Bush huts

Reading Time: 2 minutes


Huts of varying type, quality and ownership are located in many popular bushwalking and ski touring areas.  Huts can offer shelter and warmth.

However, a hut should never be relied on because it:

  • can be difficult to locate especially in adverse weather and snow
  • may be full with other groups – this is common
  • may no longer exist or be very dilapidated
  • may be locked

A group must always be fully equipped to camp away from huts.

Fire safety in a hut

Fire safety in a hut is paramount. Sadly, many bush huts have been burnt down due to people’s carelessness with the fire or a stove; some very historic huts are now gone.

  • The fireplace fire must be kept modest in size, watched at all times and thoroughly extinguished on leaving.
  • Stoves must be refilled outside, and are best used outside too.  Novice stove users should never use a stove inside a hut.

Hut etiquette

  • Use the fire primarily for warmth. A fire is a great morale booster in bad weather.
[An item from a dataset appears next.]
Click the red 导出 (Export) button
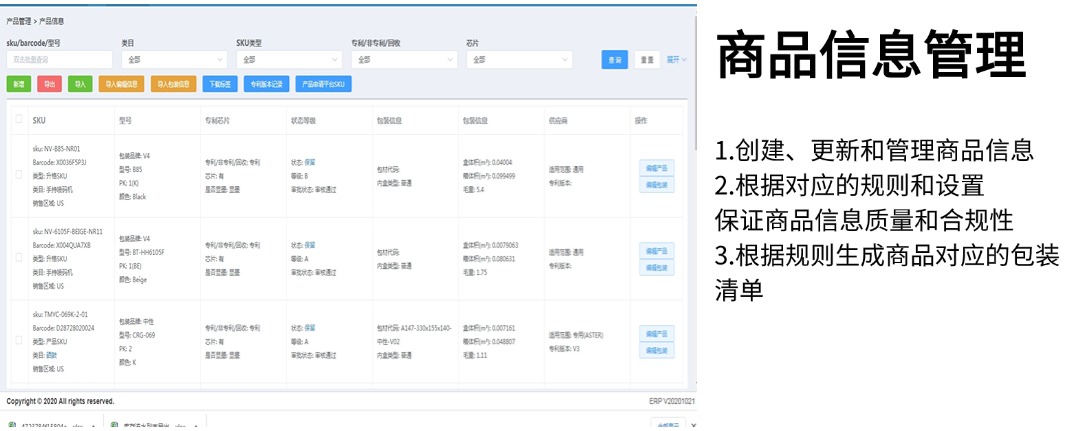The height and width of the screenshot is (431, 1073). pyautogui.click(x=50, y=84)
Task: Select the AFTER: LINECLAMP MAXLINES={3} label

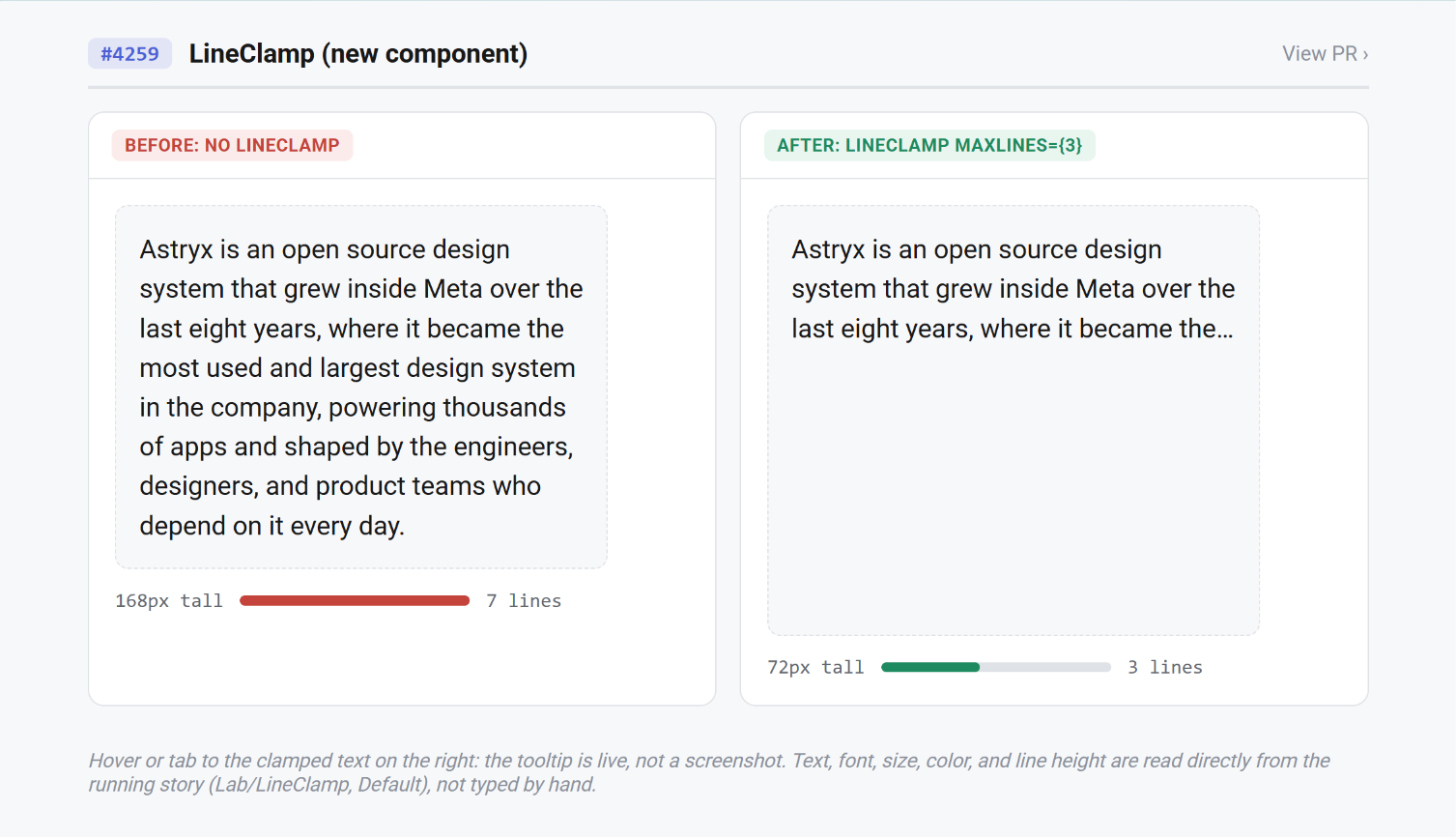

Cooking is difficult and drying clothing is ineffective.
  • Cook outside if the hut is crowded.  
  • Refilling liquid fuel stoves or changing gas cartridges must be done outside.
  • Personal gear should be kept neat, tidy and out of the way (e.g. on a bunk)
  • Hygiene is very important
    • Benches may be contaminated – be careful placing utensils and food
    • Water sources near huts can be contaminated and cause serious illness.
    • When using snow for water, ensure that your supply is not contaminated.
    • If a toilet is provided, use it.
  • Replenish any firewood used, leave dry kindling by the fireplace.
  • Carry out all rubbish; do not leave any food as it attracts animals
  • Leave the hut clean and tidy
  • Ensure the door is closed and latched

Hut log book

The log book can provide useful local and current information.

Groups should put a brief entry recording their details and intentions that is sufficient for search and rescue purposes.

Little creatures

Some huts can be frequented by native animals such as small marsupials and possums.  Vermin such as rats and mice may also be present.  This can make for an unpleasant night.

Packs, food bags and stuff sacks should be hung from hooks or rafters.

Privately owned huts

Some privately owned huts may be available for public access while others may be locked and unavailable.

Some huts may have been abandoned by their owners and become very dilapidated.